BEGIN Given records

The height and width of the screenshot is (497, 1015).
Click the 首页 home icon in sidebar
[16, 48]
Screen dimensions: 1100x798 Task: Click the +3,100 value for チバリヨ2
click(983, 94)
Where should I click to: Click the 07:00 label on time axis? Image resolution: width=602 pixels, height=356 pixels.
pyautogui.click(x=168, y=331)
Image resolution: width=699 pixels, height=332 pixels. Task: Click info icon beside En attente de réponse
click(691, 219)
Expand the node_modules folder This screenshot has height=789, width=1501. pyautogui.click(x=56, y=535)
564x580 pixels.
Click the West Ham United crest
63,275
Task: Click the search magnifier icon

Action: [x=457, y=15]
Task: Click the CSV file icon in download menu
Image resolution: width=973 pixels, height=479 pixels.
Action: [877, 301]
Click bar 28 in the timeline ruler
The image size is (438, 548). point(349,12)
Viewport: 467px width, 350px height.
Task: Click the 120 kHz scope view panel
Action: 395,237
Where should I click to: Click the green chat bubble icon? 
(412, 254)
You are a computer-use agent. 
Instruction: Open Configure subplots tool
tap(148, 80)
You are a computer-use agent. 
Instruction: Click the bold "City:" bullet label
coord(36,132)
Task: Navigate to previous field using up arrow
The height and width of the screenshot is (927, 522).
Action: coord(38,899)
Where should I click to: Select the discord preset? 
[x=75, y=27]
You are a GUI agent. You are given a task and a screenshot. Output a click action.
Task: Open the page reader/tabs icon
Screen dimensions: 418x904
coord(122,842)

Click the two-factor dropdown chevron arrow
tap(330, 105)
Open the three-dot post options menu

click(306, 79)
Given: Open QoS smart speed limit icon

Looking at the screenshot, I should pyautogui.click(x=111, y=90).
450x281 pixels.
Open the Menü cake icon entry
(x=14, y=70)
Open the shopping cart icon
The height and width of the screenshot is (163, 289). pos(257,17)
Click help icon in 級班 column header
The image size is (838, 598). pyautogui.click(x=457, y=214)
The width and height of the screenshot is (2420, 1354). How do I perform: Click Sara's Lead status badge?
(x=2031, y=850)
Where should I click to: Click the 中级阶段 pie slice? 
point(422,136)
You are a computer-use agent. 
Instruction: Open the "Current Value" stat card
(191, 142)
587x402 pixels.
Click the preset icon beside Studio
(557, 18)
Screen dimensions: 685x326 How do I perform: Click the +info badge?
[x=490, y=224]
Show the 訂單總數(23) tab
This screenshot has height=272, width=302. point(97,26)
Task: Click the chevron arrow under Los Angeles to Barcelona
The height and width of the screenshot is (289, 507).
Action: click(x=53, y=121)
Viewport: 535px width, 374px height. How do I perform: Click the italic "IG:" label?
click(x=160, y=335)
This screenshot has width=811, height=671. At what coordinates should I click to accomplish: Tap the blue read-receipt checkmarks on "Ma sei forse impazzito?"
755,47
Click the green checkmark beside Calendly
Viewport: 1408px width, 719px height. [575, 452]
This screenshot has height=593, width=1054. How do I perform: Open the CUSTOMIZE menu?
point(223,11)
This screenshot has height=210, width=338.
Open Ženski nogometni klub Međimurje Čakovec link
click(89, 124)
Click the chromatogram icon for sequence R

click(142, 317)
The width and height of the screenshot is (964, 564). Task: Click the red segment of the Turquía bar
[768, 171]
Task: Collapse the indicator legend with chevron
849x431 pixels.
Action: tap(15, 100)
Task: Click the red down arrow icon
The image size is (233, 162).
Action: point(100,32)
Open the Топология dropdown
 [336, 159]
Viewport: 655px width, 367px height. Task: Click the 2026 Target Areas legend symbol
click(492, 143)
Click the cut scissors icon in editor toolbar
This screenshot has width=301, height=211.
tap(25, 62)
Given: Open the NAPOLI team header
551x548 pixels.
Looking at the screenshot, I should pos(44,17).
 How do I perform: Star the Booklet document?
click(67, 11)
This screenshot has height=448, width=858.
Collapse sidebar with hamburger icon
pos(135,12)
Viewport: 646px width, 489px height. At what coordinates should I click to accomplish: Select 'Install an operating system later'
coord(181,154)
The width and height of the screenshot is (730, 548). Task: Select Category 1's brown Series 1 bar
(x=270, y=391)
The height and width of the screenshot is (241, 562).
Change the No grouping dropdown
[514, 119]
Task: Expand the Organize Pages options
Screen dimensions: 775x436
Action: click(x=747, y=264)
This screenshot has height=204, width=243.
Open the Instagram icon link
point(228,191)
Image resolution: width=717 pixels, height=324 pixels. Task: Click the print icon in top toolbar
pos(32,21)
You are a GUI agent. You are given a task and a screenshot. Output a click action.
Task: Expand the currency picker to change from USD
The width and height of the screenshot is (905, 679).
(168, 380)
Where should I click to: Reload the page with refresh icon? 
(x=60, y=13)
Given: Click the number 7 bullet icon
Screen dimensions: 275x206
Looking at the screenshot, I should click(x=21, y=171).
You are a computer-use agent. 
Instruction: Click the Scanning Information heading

END Given records

[Prompt] Every piece of the data must be set down exactly. Omit nothing.

[Answer space]
The height and width of the screenshot is (497, 1015).
Click the 首页 home icon in sidebar
[16, 48]
Screen dimensions: 1100x798 Task: Click the +3,100 value for チバリヨ2
click(983, 94)
Where should I click to: Click the 07:00 label on time axis? Image resolution: width=602 pixels, height=356 pixels.
pyautogui.click(x=168, y=331)
Image resolution: width=699 pixels, height=332 pixels. Task: Click info icon beside En attente de réponse
click(691, 219)
Expand the node_modules folder This screenshot has height=789, width=1501. pyautogui.click(x=56, y=535)
564x580 pixels.
Click the West Ham United crest
63,275
Task: Click the search magnifier icon

Action: [x=457, y=15]
Task: Click the CSV file icon in download menu
Image resolution: width=973 pixels, height=479 pixels.
Action: [877, 301]
Click bar 28 in the timeline ruler
The image size is (438, 548). point(349,12)
Viewport: 467px width, 350px height.
Task: Click the 120 kHz scope view panel
Action: 395,237
Where should I click to: Click the green chat bubble icon? 
(412, 254)
You are a computer-use agent. 
Instruction: Open Configure subplots tool
tap(148, 80)
You are a computer-use agent. 
Instruction: Click the bold "City:" bullet label
coord(36,132)
Task: Navigate to previous field using up arrow
The height and width of the screenshot is (927, 522).
Action: coord(38,899)
Where should I click to: Select the discord preset? 
[x=75, y=27]
You are a GUI agent. You are given a task and a screenshot. Output a click action.
Task: Open the page reader/tabs icon
Screen dimensions: 418x904
coord(122,842)

Click the two-factor dropdown chevron arrow
tap(330, 105)
Open the three-dot post options menu

click(306, 79)
Given: Open QoS smart speed limit icon

Looking at the screenshot, I should pyautogui.click(x=111, y=90).
450x281 pixels.
Open the Menü cake icon entry
(x=14, y=70)
Open the shopping cart icon
The height and width of the screenshot is (163, 289). pos(257,17)
Click help icon in 級班 column header
The image size is (838, 598). pyautogui.click(x=457, y=214)
The width and height of the screenshot is (2420, 1354). How do I perform: Click Sara's Lead status badge?
(x=2031, y=850)
Where should I click to: Click the 中级阶段 pie slice? 
point(422,136)
You are a computer-use agent. 
Instruction: Open the "Current Value" stat card
(191, 142)
587x402 pixels.
Click the preset icon beside Studio
(557, 18)
Screen dimensions: 685x326 How do I perform: Click the +info badge?
[x=490, y=224]
Show the 訂單總數(23) tab
This screenshot has height=272, width=302. point(97,26)
Task: Click the chevron arrow under Los Angeles to Barcelona
The height and width of the screenshot is (289, 507).
Action: click(x=53, y=121)
Viewport: 535px width, 374px height. How do I perform: Click the italic "IG:" label?
click(x=160, y=335)
This screenshot has width=811, height=671. At what coordinates should I click to accomplish: Tap the blue read-receipt checkmarks on "Ma sei forse impazzito?"
755,47
Click the green checkmark beside Calendly
Viewport: 1408px width, 719px height. [575, 452]
This screenshot has height=593, width=1054. How do I perform: Open the CUSTOMIZE menu?
point(223,11)
This screenshot has height=210, width=338.
Open Ženski nogometni klub Međimurje Čakovec link
click(89, 124)
Click the chromatogram icon for sequence R

click(142, 317)
The width and height of the screenshot is (964, 564). Task: Click the red segment of the Turquía bar
[768, 171]
Task: Collapse the indicator legend with chevron
849x431 pixels.
Action: tap(15, 100)
Task: Click the red down arrow icon
The image size is (233, 162).
Action: point(100,32)
Open the Топология dropdown
 [336, 159]
Viewport: 655px width, 367px height. Task: Click the 2026 Target Areas legend symbol
click(492, 143)
Click the cut scissors icon in editor toolbar
This screenshot has width=301, height=211.
tap(25, 62)
Given: Open the NAPOLI team header
551x548 pixels.
Looking at the screenshot, I should pos(44,17).
 How do I perform: Star the Booklet document?
click(67, 11)
This screenshot has height=448, width=858.
Collapse sidebar with hamburger icon
pos(135,12)
Viewport: 646px width, 489px height. At what coordinates should I click to accomplish: Select 'Install an operating system later'
coord(181,154)
The width and height of the screenshot is (730, 548). Task: Select Category 1's brown Series 1 bar
(x=270, y=391)
The height and width of the screenshot is (241, 562).
Change the No grouping dropdown
[514, 119]
Task: Expand the Organize Pages options
Screen dimensions: 775x436
Action: click(x=747, y=264)
This screenshot has height=204, width=243.
Open the Instagram icon link
point(228,191)
Image resolution: width=717 pixels, height=324 pixels. Task: Click the print icon in top toolbar
pos(32,21)
You are a GUI agent. You are given a task and a screenshot. Output a click action.
Task: Expand the currency picker to change from USD
The width and height of the screenshot is (905, 679).
(168, 380)
Where should I click to: Reload the page with refresh icon? 
(x=60, y=13)
Given: Click the number 7 bullet icon
Screen dimensions: 275x206
Looking at the screenshot, I should click(x=21, y=171).
You are a computer-use agent. 
Instruction: Click the Scanning Information heading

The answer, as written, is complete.